The Coping Kete

No. 149: Balloon Breaths

This week, to attain, maintain or regain my sense of wellbeing…

…I will practice relaxing myself with my breath. Whenever I notice my breathing, I will clasp my hands together and place them on my belly, just below my rib cage (right on my diaphragm). I will imagine my stomach is a balloon. As I breathe in, I will blow my belly up like a balloon, pushing my hands out. I will let my breath fall out slowly through my lips in one long, smooth breath. I will take 5-10 breaths like this, blowing my belly up like a balloon with every breath in and letting the air out nice and slowly on each breath out.

As my mind distracts me from the task, I will bring my attention back to my breathing. It can help to notice the movement of the hands, the sensation of the breaths and to count out each deep breath in and out ‘In one….out one…in two…out two…’

Afterwards, I will notice what effect this breathing exercise has on me. I will notice how the heart slows down, how the body feels more still, the mind more calm.

When I am comfortable slowing my breathing down like this at an ordinary time, I will add ‘Balloon Breaths’ to my Personal Coping Kete as a way of coping with stress and distress.
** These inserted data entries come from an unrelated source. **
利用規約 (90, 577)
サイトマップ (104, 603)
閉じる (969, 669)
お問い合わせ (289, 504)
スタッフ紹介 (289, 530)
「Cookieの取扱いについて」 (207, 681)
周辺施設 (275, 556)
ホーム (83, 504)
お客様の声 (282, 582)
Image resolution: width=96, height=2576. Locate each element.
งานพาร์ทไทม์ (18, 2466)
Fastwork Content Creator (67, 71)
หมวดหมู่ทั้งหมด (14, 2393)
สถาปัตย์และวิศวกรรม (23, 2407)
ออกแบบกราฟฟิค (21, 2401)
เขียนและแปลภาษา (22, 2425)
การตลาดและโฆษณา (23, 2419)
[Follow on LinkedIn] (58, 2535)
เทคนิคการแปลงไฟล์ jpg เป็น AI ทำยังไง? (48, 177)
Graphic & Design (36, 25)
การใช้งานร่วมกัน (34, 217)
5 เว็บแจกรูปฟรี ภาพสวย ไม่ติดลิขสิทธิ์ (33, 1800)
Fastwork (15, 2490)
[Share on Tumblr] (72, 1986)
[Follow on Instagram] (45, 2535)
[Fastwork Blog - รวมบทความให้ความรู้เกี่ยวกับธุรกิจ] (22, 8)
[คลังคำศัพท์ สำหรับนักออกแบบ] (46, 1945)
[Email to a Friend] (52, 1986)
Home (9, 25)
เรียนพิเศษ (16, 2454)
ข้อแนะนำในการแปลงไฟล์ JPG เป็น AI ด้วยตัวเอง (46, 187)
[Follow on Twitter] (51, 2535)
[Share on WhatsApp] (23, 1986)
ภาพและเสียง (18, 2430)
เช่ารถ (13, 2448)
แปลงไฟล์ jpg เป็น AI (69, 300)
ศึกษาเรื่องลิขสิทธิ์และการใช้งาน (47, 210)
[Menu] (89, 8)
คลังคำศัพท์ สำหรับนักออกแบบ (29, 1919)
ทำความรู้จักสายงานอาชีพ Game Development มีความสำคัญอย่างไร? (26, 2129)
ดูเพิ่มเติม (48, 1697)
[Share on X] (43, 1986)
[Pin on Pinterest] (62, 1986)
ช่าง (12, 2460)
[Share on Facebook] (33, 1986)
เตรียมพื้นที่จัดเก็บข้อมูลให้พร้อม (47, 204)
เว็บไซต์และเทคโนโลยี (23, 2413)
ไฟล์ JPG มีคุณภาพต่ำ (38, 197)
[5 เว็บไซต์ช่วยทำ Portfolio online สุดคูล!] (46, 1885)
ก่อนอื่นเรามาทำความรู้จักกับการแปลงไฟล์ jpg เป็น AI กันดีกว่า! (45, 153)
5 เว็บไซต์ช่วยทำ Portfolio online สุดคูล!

When I feel agitated or upset, I will be able to take a brief moment to do 5-10 balloon breaths and calm down my physical stress responses that make it difficult to think clearly and respond in a helpful way. By taking a moment to breathe deeply and fully, I will be able to clear my head a bit before I act on my emotions.

Balloon breathing is another way of thinking about diaphragmatic breathing.  Diaphragmatic breathing is a well-known strategy for calming physical stress responses and is a great base for any number of relaxation exercises like visualisation and sensory modulation.